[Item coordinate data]
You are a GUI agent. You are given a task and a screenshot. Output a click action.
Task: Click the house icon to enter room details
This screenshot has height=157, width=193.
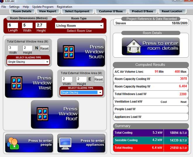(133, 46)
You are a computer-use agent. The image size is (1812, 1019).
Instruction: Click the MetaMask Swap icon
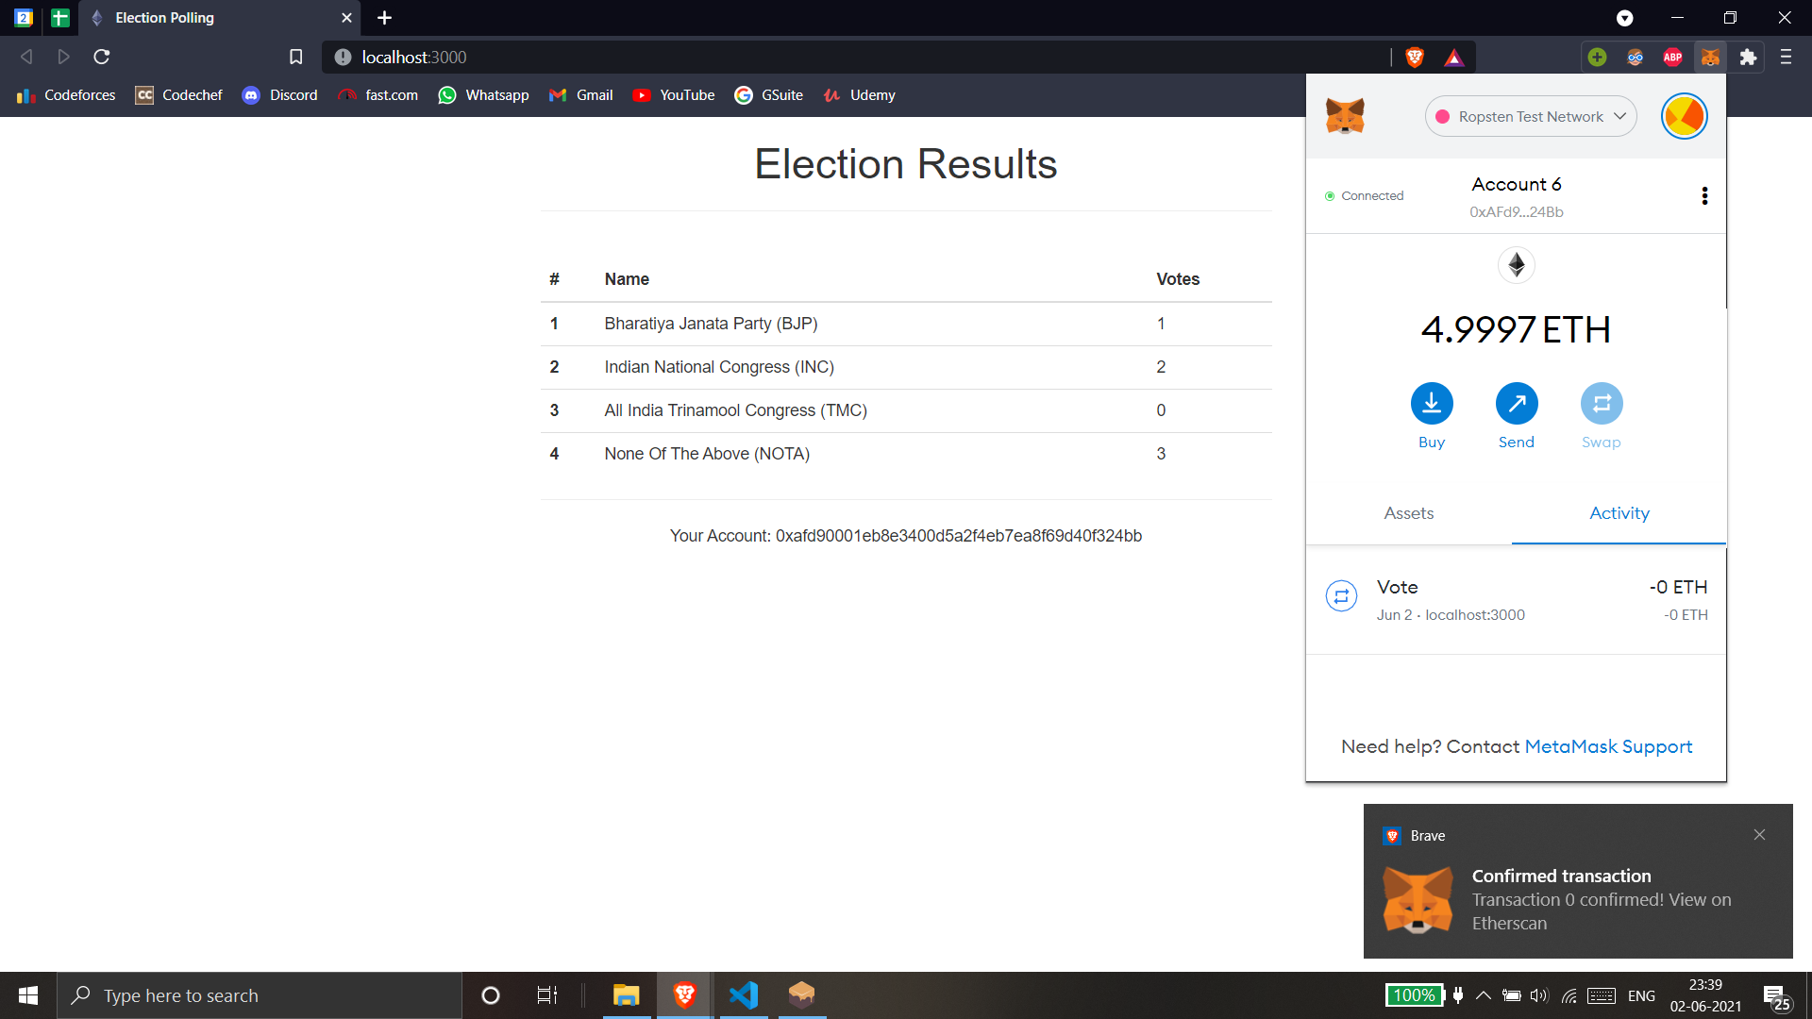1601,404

== WHAT THE EXERCISE ASKS ==
Output the items above as a two-column CSV with the headers "instruction" and "coordinates," giving one row per item. Put the item's text and its answer each in a single quoted field, replace line breaks with spaces, and leave out the pictures.

== FINAL ANSWER ==
instruction,coordinates
"You are a GUI agent. You are given a task and a screenshot. Output a click action. Task: Click the house icon to enter room details This screenshot has height=157, width=193.","(133, 46)"
"You are a computer-use agent. The image size is (1812, 1019). Instruction: Click the MetaMask Swap icon","1601,404"